Unadilla is a village in Otoe County, Nebraska, United States. The population was 296 at the 2020 census.

==History==
Unadilla was platted in 1871 when the Midland Pacific Railroad was extended to that point. It was named after Unadilla, New York, the former hometown of an early settler.

==Geography==
According to the United States Census Bureau, the village has a total area of 0.31 sqmi, all land.

==Demographics==

Historical population
| Census | Pop. | Note | %± |
| 1880 | 178 |  | — |
| 1890 | 195 |  | 9.6% |
| 1900 | 243 |  | 24.6% |
| 1910 | 209 |  | −14.0% |
| 1920 | 227 |  | 8.6% |
| 1930 | 194 |  | −14.5% |
| 1940 | 223 |  | 14.9% |
| 1950 | 216 |  | −3.1% |
| 1960 | 254 |  | 17.6% |
| 1970 | 271 |  | 6.7% |
| 1980 | 291 |  | 7.4% |
| 1990 | 294 |  | 1.0% |
| 2000 | 342 |  | 16.3% |
| 2010 | 311 |  | −9.1% |
| 2020 | 296 |  | −4.8% |
U.S. Decennial Census

===2010 census===
As of the census of 2010, there were 311 people, 132 households, and 95 families residing in the village. The population density was 1003.2 PD/sqmi. There were 147 housing units at an average density of 474.2 /sqmi. The racial makeup of the village was 96.1% White, 0.6% African American, 1.0% Native American, 0.6% from other races, and 1.6% from two or more races. Hispanic or Latino of any race were 0.6% of the population.
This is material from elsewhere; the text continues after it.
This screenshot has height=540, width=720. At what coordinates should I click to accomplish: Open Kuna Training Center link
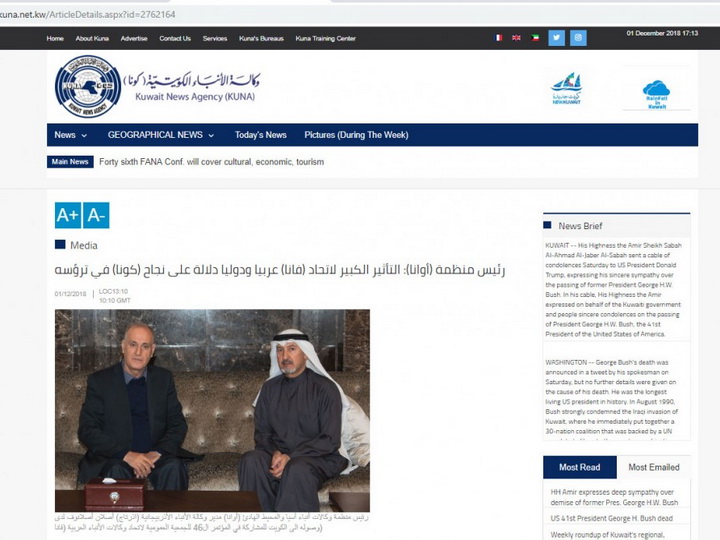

There were 132 households, of which 28.8% had children under the age of 18 living with them, 61.4% were married couples living together, 6.8% had a female householder with no husband present, 3.8% had a male householder with no wife present, and 28.0% were non-families. 25.0% of all households were made up of individuals, and 16.7% had someone living alone who was 65 years of age or older. The average household size was 2.36 and the average family size was 2.75.

The median age in the village was 44.1 years. 19.3% of residents were under the age of 18; 7% were between the ages of 18 and 24; 25.7% were from 25 to 44; 28% were from 45 to 64; and 19.9% were 65 years of age or older. The gender makeup of the village was 50.2% male and 49.8% female.

===2000 census===
As of the census of 2000, there were 342 people, 139 households, and 97 families residing in the village. The population density was 1,183.5 PD/sqmi. There were 144 housing units at an average density of 498.3 /sqmi. The racial makeup of the village was 98.54% White, 0.29% Native American, 1.17% from other races. Hispanic or Latino of any race were 2.34% of the population.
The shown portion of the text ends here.